Source ▸
* start *

AMILCAR QUINTEROS, PLAINTIFF,
v.
AURORA LOAN SERVICES, AND DOES 1 THROUGH 50, INCLUSIVE, DEFENDANTS.



ORDER RE: MOTION TO DISMISS (Docs. 5, 6, and 7)

I. History*fn1

Plaintiff Amilcar Quinteros resides at 1405 S. Temperance Ave., Fresno, CA 93727. Plaintiff purchased that property with a $382,000 mortgage provided by New Century Mortgage Corporation on March 25, 2005. Plaintiff alleges New Century transferred, sold, or assigned the loan to Defendant Aurora Loan Services. Plaintiff fell behind on his mortgage payments in 2008. Plaintiff contacted Defendant and orally agreed to make payments of $1,900 per month. Plaintiff made those payments between January and April 2009, four payments in all. In May 2009, Plaintiff was orally informed that the property was being foreclosed on. The foreclosure may have been completed on June 4, 2009.

* end *

Direction 1 ▸
According to the court order, what was the amount of the mortgage New Century Mortgage Corporation provided to the plaintiff?
Direction 2 ▸
Condense the paragraph of the court order that begins "Plaintiff Amilcar Quinteros resides" into a short bulleted list that keeps its main facts.
Direction 3 ▸
Edit the court order's passage starting at "I. History*fn1" and ending at "June 4, 2009.", replacing "orally agreed" with "verbally agreed".

Information shown ▸

* start *

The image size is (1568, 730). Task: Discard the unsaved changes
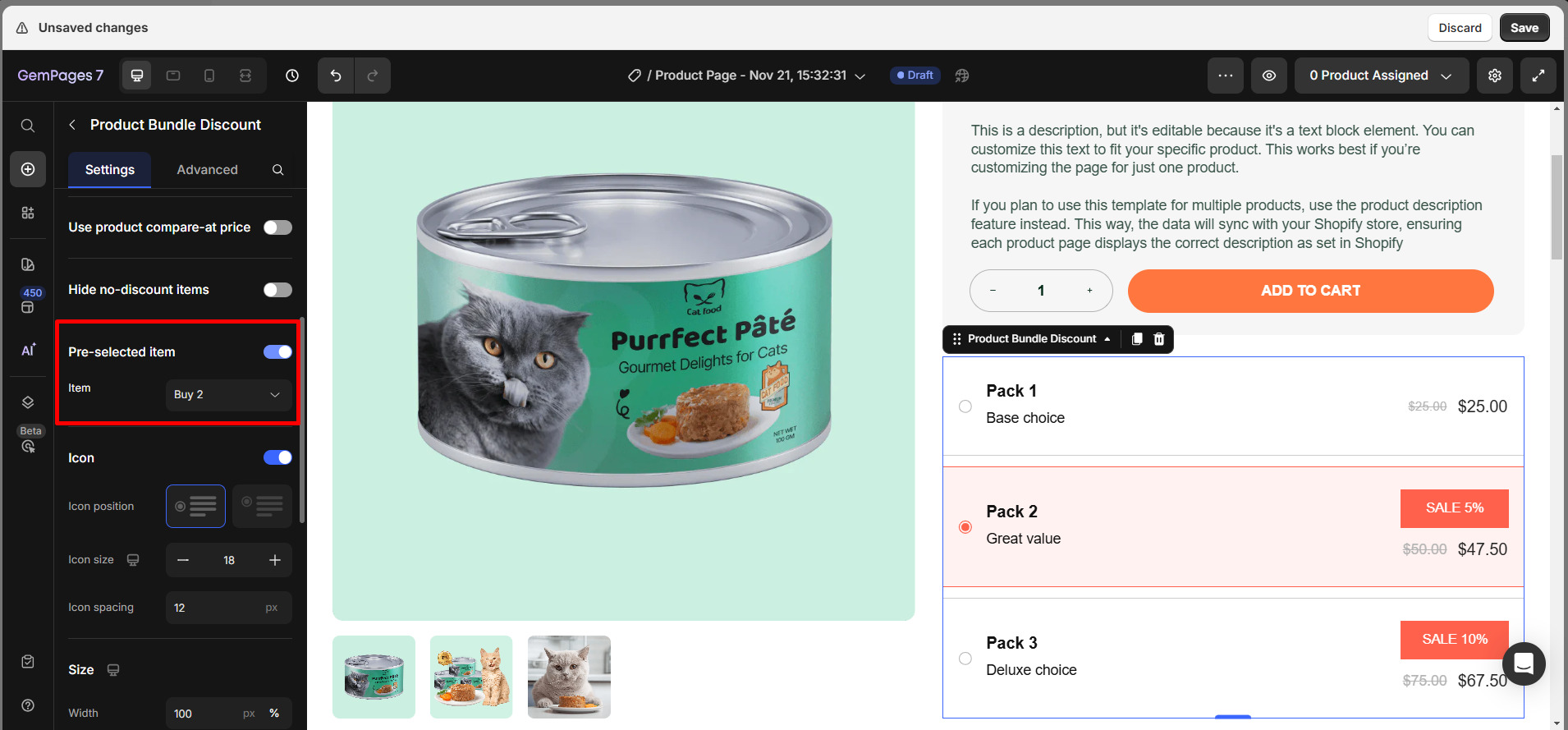tap(1460, 27)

* end *

Correct result 1 ▸
$382,000

Correct result 2 ▸
- Amilcar Quinteros lives at 1405 S. Temperance Ave., Fresno, CA 93727, which he bought on March 25, 2005, with a $382,000 mortgage from New Century Mortgage Corporation.
- He alleges New Century transferred, sold, or assigned the loan to Aurora Loan Services.
- He fell behind on payments in 2008, then orally agreed with Aurora to pay $1,900 per month.
- He made four such payments, January through April 2009.
- In May 2009 he was orally told the property was being foreclosed on. The foreclosure may have been completed on June 4, 2009.

Correct result 3 ▸
I. History*fn1

Plaintiff Amilcar Quinteros resides at 1405 S. Temperance Ave., Fresno, CA 93727. Plaintiff purchased that property with a $382,000 mortgage provided by New Century Mortgage Corporation on March 25, 2005. Plaintiff alleges New Century transferred, sold, or assigned the loan to Defendant Aurora Loan Services. Plaintiff fell behind on his mortgage payments in 2008. Plaintiff contacted Defendant and verbally agreed to make payments of $1,900 per month. Plaintiff made those payments between January and April 2009, four payments in all. In May 2009, Plaintiff was orally informed that the property was being foreclosed on. The foreclosure may have been completed on June 4, 2009.